Wie Sprache ein partnerschaftliches Miteinander bewirkt

Aymara

Aymara

Aufzeichnungen der Linguistin Martha James Hardman (Quelle siehe unten):

Gespräch und Sprache sind bei den Jaqi1 – ein Volk in den Anden – etwas, das als Anerkennung von angemessenem menschlichen Verhalten gegeben wird; Sprachverweigerung ist eine Sanktion für die, die sich wie Tiere verhalten.

Und so sprechen Frauen und Männer viel, obwohl Europäer sie für schweigsam halten. Diese Schweigsamkeit sagt etwas darüber aus, wie sich die Europäer verhielten und verhalten!

Was Jaqi-Frauen und -Männer uns voraus haben und wovon wir lernen können, in Bezug auf

  • Kinder
  • Einbezogen-Sein
  • Konsens
  • Den Erwartungen der Eroberer entsprechen
  • Gleichheit in der sozialen Struktur
  • Heirat
  • Politik
  • Geld

Kinder

Kinder müssen sich das Recht zu reden verdienen. Sie lernen, dass sie auf jeden Fall immer die Gegenwart anderer Menschen anerkennen müssen, indem sie grüßen. Wenn ein Kind das nicht tut, wird jemand es zurechtweisen, entweder weil es sich wie ein Tier verhielt oder weil es andere wie Tiere behandelte.

Aymara-Mutter trägt ihr KInd

Jaqi-Kinder sind bei allen Anlässen dabei.

Kinder nehmen im allgemeinen nicht an den Unterhaltungen von Erwachsenen teil, haben aber immer das Recht zuzuhören. Sie werden nie daran gehindert, das Verhalten Erwachsener wahrzunehmen, von der Zeit, die sie auf dem Rücken ihrer Mutter verbringen, bis sie erwachsen sind.

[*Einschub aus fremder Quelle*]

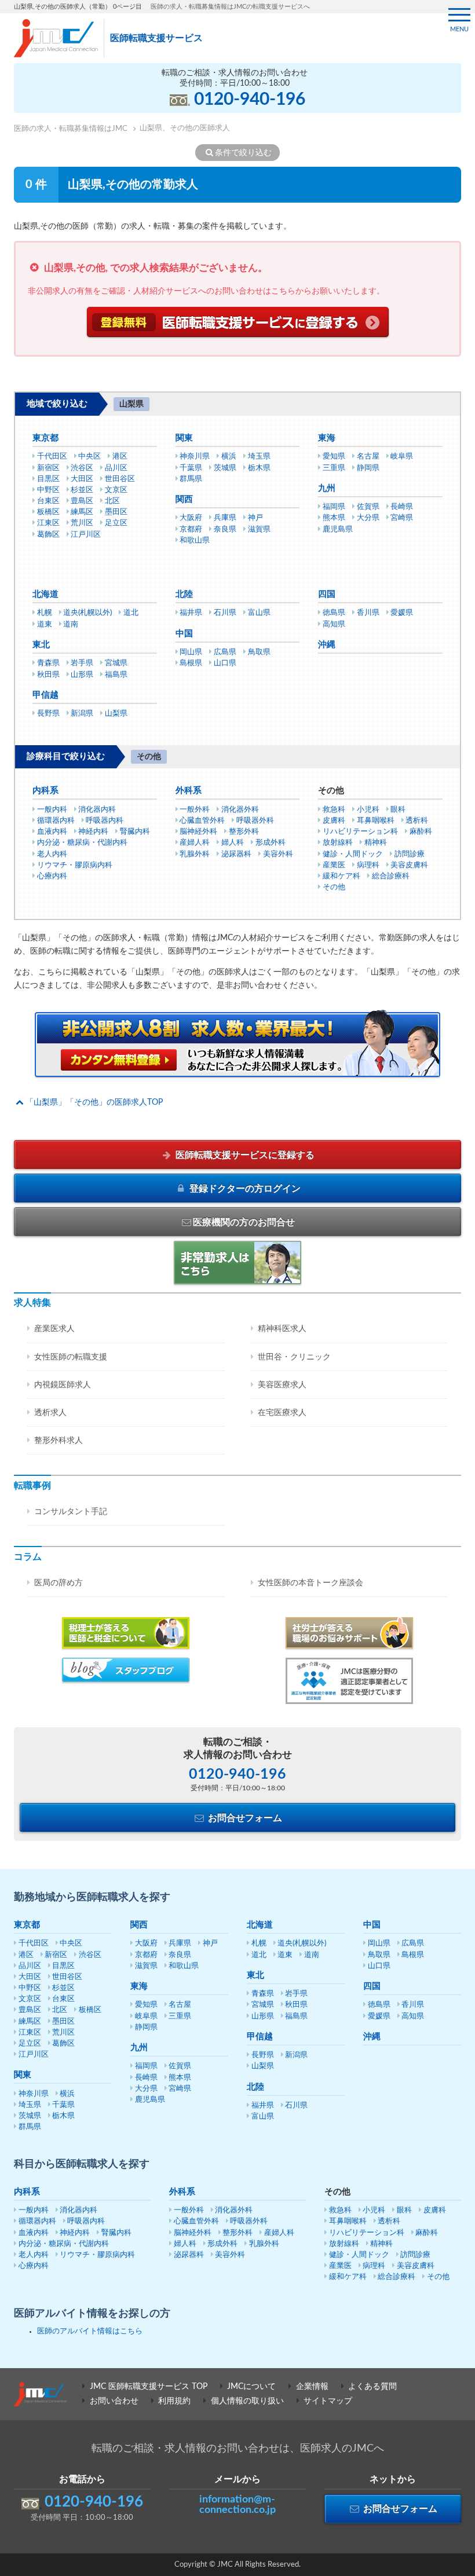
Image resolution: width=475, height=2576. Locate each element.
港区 (119, 456)
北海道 (45, 594)
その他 (334, 887)
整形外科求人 (58, 1441)
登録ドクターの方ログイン (244, 1188)
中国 (184, 633)
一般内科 (52, 810)
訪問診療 (409, 854)
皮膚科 (334, 821)
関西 (184, 499)
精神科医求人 (282, 1329)
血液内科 (52, 832)
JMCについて (251, 2387)
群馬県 (191, 479)
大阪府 (191, 518)
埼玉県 (259, 456)
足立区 (116, 523)
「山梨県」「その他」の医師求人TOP (94, 1102)
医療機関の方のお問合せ (244, 1222)
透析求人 (50, 1413)
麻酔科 (421, 832)
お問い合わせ (114, 2401)
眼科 (397, 810)
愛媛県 (401, 613)
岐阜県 (401, 456)
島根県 (191, 663)
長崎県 (401, 507)
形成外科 (270, 843)
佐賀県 (368, 507)
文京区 (116, 490)
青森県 (48, 663)
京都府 (191, 529)
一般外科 (195, 810)
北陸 (184, 594)
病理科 (368, 865)
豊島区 (82, 501)
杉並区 (82, 490)
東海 (326, 438)
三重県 (334, 468)
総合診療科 (391, 876)
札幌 (44, 613)
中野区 (48, 490)
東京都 (45, 438)
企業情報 (312, 2387)
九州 (326, 488)
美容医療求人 (282, 1385)
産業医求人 (54, 1329)
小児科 (368, 810)
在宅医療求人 (282, 1413)
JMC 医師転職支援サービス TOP (148, 2387)
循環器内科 (56, 821)
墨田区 (116, 512)
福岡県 (334, 507)
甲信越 (45, 695)
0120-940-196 (249, 99)
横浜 (228, 456)
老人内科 (52, 854)
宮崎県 (401, 518)
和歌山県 (195, 540)
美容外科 (278, 854)
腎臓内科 (135, 832)
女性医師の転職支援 (70, 1357)
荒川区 (82, 523)
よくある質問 (372, 2387)
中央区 (89, 456)
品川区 (116, 468)
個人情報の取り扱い (247, 2401)
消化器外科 (240, 810)
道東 (44, 624)
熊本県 (334, 518)
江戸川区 (86, 534)
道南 (70, 624)
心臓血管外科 (202, 821)
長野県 (48, 713)
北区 (112, 501)
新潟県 (82, 713)
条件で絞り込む (243, 153)
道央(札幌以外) (87, 613)
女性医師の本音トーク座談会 (310, 1583)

Indem sie lernen zuzuhören, lernen sie auch, andere zu respektieren, ein zentraler Wert, der durch die Jaqi-Grammatik mit der ständigen Betonung und Markierung der zweiten Person (Du) verstärkt wird.

Eine Dorfversammlung in den Anden besteht aus allen Erwachsenen im Saal, jedeR mit einer Stimme, und aus allen Kindern, die an den Fenstern hängen und zuhören. Von einem Kind wird erwartet, dass es hört, was gesagt wird. Es kann sogar von Erwachsenen, die nicht bei einer Versammlung waren, gefragt werden, was gesagt wurde, und wird es mit großer Präzision wiedergeben.

Gespräche im Englischen oder Deutschen, besonders zwischen Frauen und Männern, sind reich an unterdrückenden Mechanismen. Vor allem sind es Frauen, an die sich diese Mechanismen wenden.

„Ich habe nie etwas ähnliches bei den Jaqi beobachtet.“

Manchmal, wenn Unterbrechungen an der Tagesordnung sind, wie z. B. wenn es um die Verteilung der Bewässerung geht, schreien alle und unterbrechen einander. Im allgemeinen sind die Frauenstimmen laut und nicht unterwürfig. Wenn die Stimmen von Frauen und Männern unter dem Blick der Eroberer leiser werden, tun sie auch das noch in gleicher Verteilung.

Involviertheit (Zugehörigkeit, Einbezogensein)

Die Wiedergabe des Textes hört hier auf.